Data lakes on Amazon Simple Storage Service (Amazon S3) have become the default repository for all enterprise data and serve as common choice for a large number of users querying from a variety of analytics and ML tools. Often times you want to ingest data continuously into the data lake from multiple sources and query against the data lake from many analytics tools concurrently. Previously, getting consistent results meant that you had to build custom pipelines to keep data consistent and resulted in delays before the data became available to the consuming tools.

We announced AWS Lake Formation transactions, row-level security, and acceleration for preview at AWS re:Invent 2020. In previous posts, we focused on setting up Lake Formation governed tables (part1) and streaming ingest into the data lake (part2). In this post we focus on atomicity, consistency, isolation and durability (ACID) transactions. We demonstrate how ACID transactions work on Lake Formation governed tables on Amazon S3.

Effective data lake using AWS Lake Formation

ACID transactions in Lake Formation

AWS Lake Formation ACID transactions make it easy to keep S3 data updated while continuously ingesting new data and simultaneously running analytics queries that return consistent and up-to-date results. Lake Formation ACID transactions provide snapshot isolation, which ensures that concurrent transactions see a consistent version of the database. These versions are isolated from each other, and run concurrently without impacting each other. ACID transactions enable multiple users to concurrently and reliably add and delete S3 objects in a atomic manner, while isolating any existing queries by maintaining read consistency for queries against the data lake.

Lake Formation introduces a new table type called governed tables that support ACID transactions on S3 objects. A transaction can have multiple operations and span multiple governed tables. Furthermore, a transaction can be performed by multiple users using multiple tools. If an operation within a transaction fails, the entire transaction is rolled back. Any transactions that are in progress are isolated from the changes performed by another transaction. Transactions protect the integrity of governed tables by ensuring that you always see a consistent view of your metadata and data in S3.
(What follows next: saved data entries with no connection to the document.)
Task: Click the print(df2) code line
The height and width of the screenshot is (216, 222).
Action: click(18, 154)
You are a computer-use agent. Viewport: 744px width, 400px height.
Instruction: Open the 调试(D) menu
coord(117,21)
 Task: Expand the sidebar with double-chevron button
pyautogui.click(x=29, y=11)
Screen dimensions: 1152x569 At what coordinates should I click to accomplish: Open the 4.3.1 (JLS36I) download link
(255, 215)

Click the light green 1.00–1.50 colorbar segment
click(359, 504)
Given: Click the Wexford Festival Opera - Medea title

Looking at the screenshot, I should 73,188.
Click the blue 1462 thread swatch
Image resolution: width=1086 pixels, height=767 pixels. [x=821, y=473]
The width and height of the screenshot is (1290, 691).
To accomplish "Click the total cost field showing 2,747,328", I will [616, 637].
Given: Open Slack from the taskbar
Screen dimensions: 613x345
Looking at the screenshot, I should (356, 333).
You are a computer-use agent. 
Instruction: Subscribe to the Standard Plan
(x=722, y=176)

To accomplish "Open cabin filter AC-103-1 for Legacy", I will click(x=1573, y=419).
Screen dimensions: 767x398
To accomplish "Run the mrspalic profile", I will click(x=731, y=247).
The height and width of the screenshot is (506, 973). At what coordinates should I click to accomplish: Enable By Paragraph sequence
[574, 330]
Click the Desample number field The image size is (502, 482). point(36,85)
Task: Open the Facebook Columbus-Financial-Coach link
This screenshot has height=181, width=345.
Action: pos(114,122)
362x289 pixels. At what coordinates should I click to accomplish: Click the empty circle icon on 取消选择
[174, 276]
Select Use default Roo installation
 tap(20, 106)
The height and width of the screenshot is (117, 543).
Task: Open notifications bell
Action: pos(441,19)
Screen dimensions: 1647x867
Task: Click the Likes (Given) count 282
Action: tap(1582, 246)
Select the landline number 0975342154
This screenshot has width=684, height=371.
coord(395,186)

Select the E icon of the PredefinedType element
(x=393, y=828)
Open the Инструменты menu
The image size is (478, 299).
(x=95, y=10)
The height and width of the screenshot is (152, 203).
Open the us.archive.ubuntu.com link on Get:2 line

To illustrate read consistency with ACID transactions consider the following example –  assume that a user Andy starts a query in Amazon Athena that scans all partitions of a table to aggregate sales figures. Assume that another user Betty adds a partition to the same table while Andy’s query’s scan is in progress and not yet completed. If Andy performed the query within a transaction, they see query results that reflect the state of the table at the start of the query. The results don’t include data from Betty’s newly added partition.

Setting up resources with AWS CloudFormation

In this post, I demonstrate how you can create a new governed table and read from or write to the governed table using an Amazon SageMaker notebook and an AWS Glue development endpoint. The setup for this demonstration is a fictional e-commerce company that sells multiple products. We use two separate notebooks to illustrate ACID transactions. Both notebooks update and read the products table. Notebook1 starts off by populating the product table, which is then read and modified by Notebook2.  Within the same transaction, Notebook1 then reads the products table and is isolated from changes made by Notebook2. After Notebook2 has finished its transaction, Notebook1 starts a new transaction and sees the modified data.

This post includes an AWS CloudFormation template for a quick setup. You can review and customize it to suit your needs. If you prefer setting up resources on the AWS Management Console rather than AWS CloudFormation, see the instructions in the appendix at the end of this post.

The CloudFormation template generates the following resources:

  • AWS Identity and Access Management(IAM) users, roles, and policies
  • Lake Formation data lake settings and permissions
  • An AWS Glue development endpoint
  • An AWS Glue SageMaker notebook

When following the steps in this section, use the Region us-east-1 or us-west-2 because as of this writing, this Lake Formation preview feature is available only in us-east-1 and us-west-2.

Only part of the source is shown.